For the first time, geologists have taken a peek underground at damage caused by past earthquakes along the New Madrid seismic zone, part of which is in northeast Arkansas.
They don't like what they see.
Research of vertical ground movement conducted by Karl Mueller, a geological sciences professor at the University of Colorado-Boulder, indicates that a 7.5-magnitude earthquake could occur every 1,000 years.
Scientists predict that there is up to a 70 percent chance that a 6.0-magnitude quake will strike along the seismic zone within the next 15 years. There's a 90 percent probability of a 6.0 tremor before 2040, according to the study.
The research rebuts earlier research by a Northwestern University scientist who said the New Madrid seismic zone was becoming dormant.
"We certainly think it's a hazard," Mueller said Thursday. "You're sitting on a loaded gun."
The zone cuts through the Midwest, from Cairo, Ill., southwest to Marked Tree in Arkansas.
The fault system is best known for its series of great quakes in 1811-1812 near New Madrid, Mo. Estimated magnitudes of the tremors ranged between 7.8 and 8.1. They were powerful enough to ring church bells in Boston and cause buildings to crack in Savannah, Ga.

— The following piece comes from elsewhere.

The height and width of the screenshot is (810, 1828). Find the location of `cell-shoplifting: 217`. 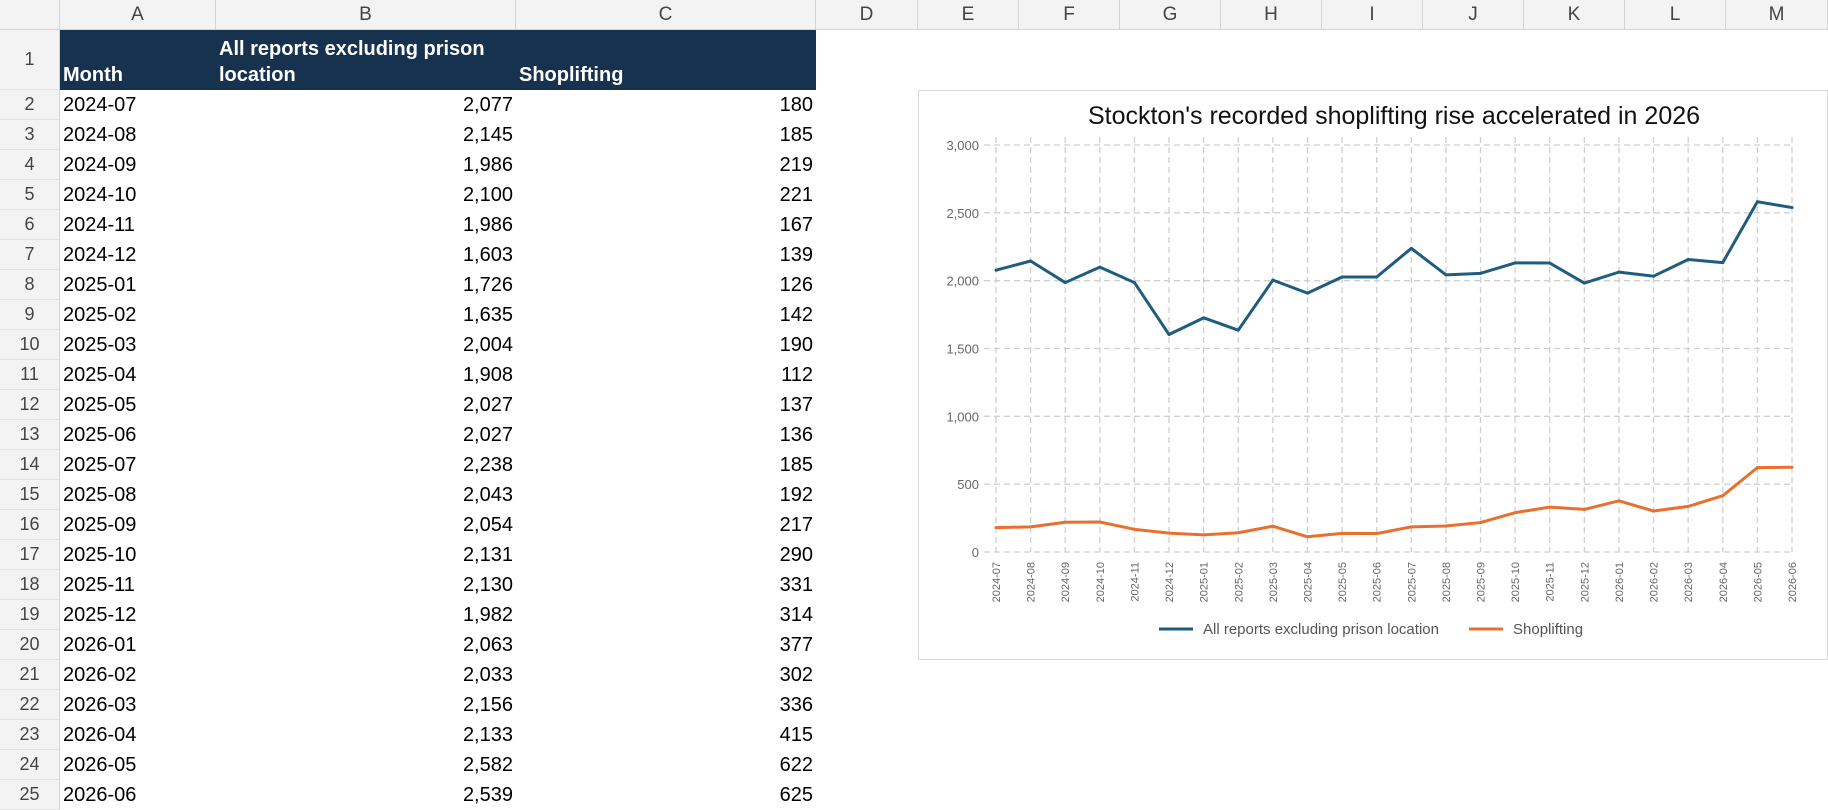

cell-shoplifting: 217 is located at coordinates (796, 524).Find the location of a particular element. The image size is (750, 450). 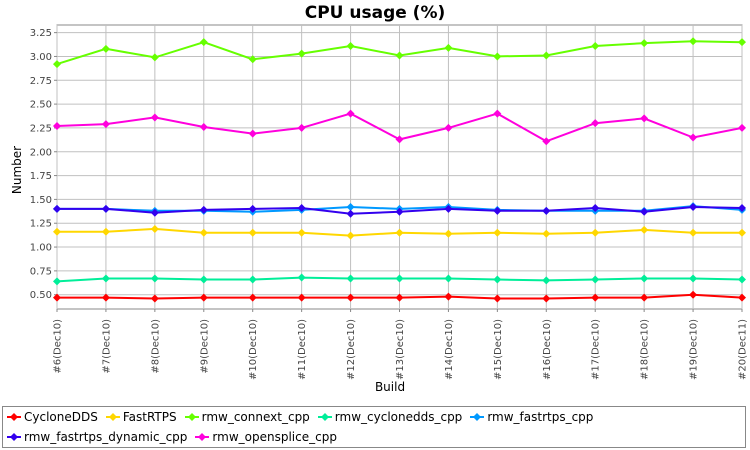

An offshoot of the fault, or lineament, shook northeast Arkansas and southern Missouri last month. Scientists said the epicenter of the 3.9-magnitude quake, the third-largest in Arkansas in 25 years, was near Middlebrook in northern Randolph County.
Unlike faults along the San Andreas seismic zone, which are on top of the earth's surface, New Madrid faults are buried beneath hundreds of feet of Mississippi River sediment. Such faults can raise and lower the landscape without actually breaking the earth's surface.
Mueller calls such land formations "blind-thrusts." The thrusts fold layers of rock beneath the surface as they absorb the upward energy released by earthquakes. The trenches offered a view of some of the earth's vertical movement.
Scientists predict that there is up to a 70 percent chance that a 6.0-magnitude quake will strike along the seismic zone within the next 15 years. There's a 90 percent probability of a 6.0 tremor before 2040, according to the study.